### Kutipan yang Disediakan
⟨

Sejak terbakarnya istana Pagaroejoeng 1804 hanya Thomas Stamford Raffles orang Eropa yang pernah berkunjung ke pedalaman Minangkabau 1819. Besar kemungkinan tidak ada lagi aktivitas yang berarti di sekitar wilayah istana Pagaroejoeng. Penduduk telah meninggalkan area tersebut.

Sementara itu aktivitas perdagangan internasional di kota Padang masih berlangsung. Paling tidak pada tahun 1803 tercatat di Batavia kapal Prancis dan kapal Inggris berasal dari Padang (lihat Daghregister).

Pada tahun 1819 ini juga wilayah pantai barat Sumatra akan diakuisisi kembali Belanda dengan mengangkat Kommissaris J. du Puy. Pada bulan Mei 1819 secara defacto J. du Puy berfungsi sebagai Residen Sumatra's Westkust.

Oleh karena eskalasi politik yang masih memanas di pantai barat Sumatra (Belanda vs Inggris) maka pembentukan pemerintahan tidak dapat langsung dilakukan,. Hal ini juga karena satu wilayah yang masih dikuasai oleh Inggris saat itu Benkoelen (Bengkulu) di (pulau) Sumatra masih dapat dianggap sebagai ancaman. Baru pada tahun 1821 secara dejure di Residentie Sumatra’s Westkust pemerintahan dapat dibentuk yang mana struktur pemerintahan yang dibentuk dikepalai oleh setingkat Asisten Residen yang berkedudukan di Tapanoeli.

Untuk mendukung pembentukan pemerintahan sipil di pantai barat Sumatra, Pemerintah Hindia Belanda di Batavia mengirim satu ekspedisi militer yang dipimpin oleh Luitenen Colonel AT Raaff. Pengiriman ekspedisi ini diduga setelah ada kesepakatan antara keluarga kerajaan Pagaroejoeng dengan pemerintah sipil Hindia Belanda di pantai barat Sumatra. Besar dugaan permintaan keluarga kerajaan Pagaroejoeng ini sudah muncul ketika Raffles melakukan kunjungan ke pedalaman Minangkabau pada tahun 1819. Sehubungan dengan kedatangan pasukan dari Batavia ini, dalam pembebasan pengaruh Padri di Minangkabau, Kapitein C Bauer mulai mengadministrasikan wilayah (kerajaan) Pagaroejoeng dengan menempatkan komandan militer di Agam, Samawang dan Padang Ganting.

Luitenant Colonel Raaff tiba di Padang pada bulan Desember 1821 (lihat Arnhemsche courant, 09-11-1822). Luitenant Colonel Raaff  menghadapi 20.000 pasukan Padri pada bulan Maret 1822 di sekitar Samawang. Luitenant Colenel hanya dengan kekuatan pasukan sebanyak 500 orang dan tiga belas ribu orang Melayu dengan para pemimpin mereka (pasukan yang dibentuk keluarga kerajaan Pagaroejoeng).

⟩

### Tugas Tertulis 1
Kutip tanpa perubahan bagian teks tentang Pagaroejoeng yang dimulai dengan "Sementara itu aktivitas" dan berlanjut sampai "Padang (lihat Daghregister).".

Entri dari sebuah dataset:
⟨

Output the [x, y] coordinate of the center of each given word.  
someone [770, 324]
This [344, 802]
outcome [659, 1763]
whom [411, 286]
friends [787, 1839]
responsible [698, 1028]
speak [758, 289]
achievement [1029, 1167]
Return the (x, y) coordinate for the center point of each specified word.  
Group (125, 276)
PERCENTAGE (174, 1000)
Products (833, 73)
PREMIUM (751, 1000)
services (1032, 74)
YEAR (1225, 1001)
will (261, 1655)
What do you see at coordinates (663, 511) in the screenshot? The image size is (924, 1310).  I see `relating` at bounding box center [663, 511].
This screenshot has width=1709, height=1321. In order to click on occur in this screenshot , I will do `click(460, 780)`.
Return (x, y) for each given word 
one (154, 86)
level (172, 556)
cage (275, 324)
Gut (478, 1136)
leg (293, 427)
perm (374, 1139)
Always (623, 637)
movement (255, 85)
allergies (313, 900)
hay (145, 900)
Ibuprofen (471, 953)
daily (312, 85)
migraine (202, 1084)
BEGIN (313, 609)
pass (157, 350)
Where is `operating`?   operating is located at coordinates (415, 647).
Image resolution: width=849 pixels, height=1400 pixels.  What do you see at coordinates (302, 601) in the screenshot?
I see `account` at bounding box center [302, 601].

⟩

### Tugas Tertulis 2
Dari entri dataset di atas, susun sebagai daftar JSON berisi string baris-baris mulai dari baris yang memuat "coordinates (415, 647)." sampai akhir entri tersebut. Gunakan satu string untuk tiap baris dan lewati baris kosong.

### Hasil Tugas 1
Sementara itu aktivitas perdagangan internasional di kota Padang masih berlangsung. Paling tidak pada tahun 1803 tercatat di Batavia kapal Prancis dan kapal Inggris berasal dari Padang (lihat Daghregister).

### Hasil Tugas 2
[
  "Where is `operating`?   operating is located at coordinates (415, 647).",
  "Image resolution: width=849 pixels, height=1400 pixels.  What do you see at coordinates (302, 601) in the screenshot?",
  "I see `account` at bounding box center [302, 601]."
]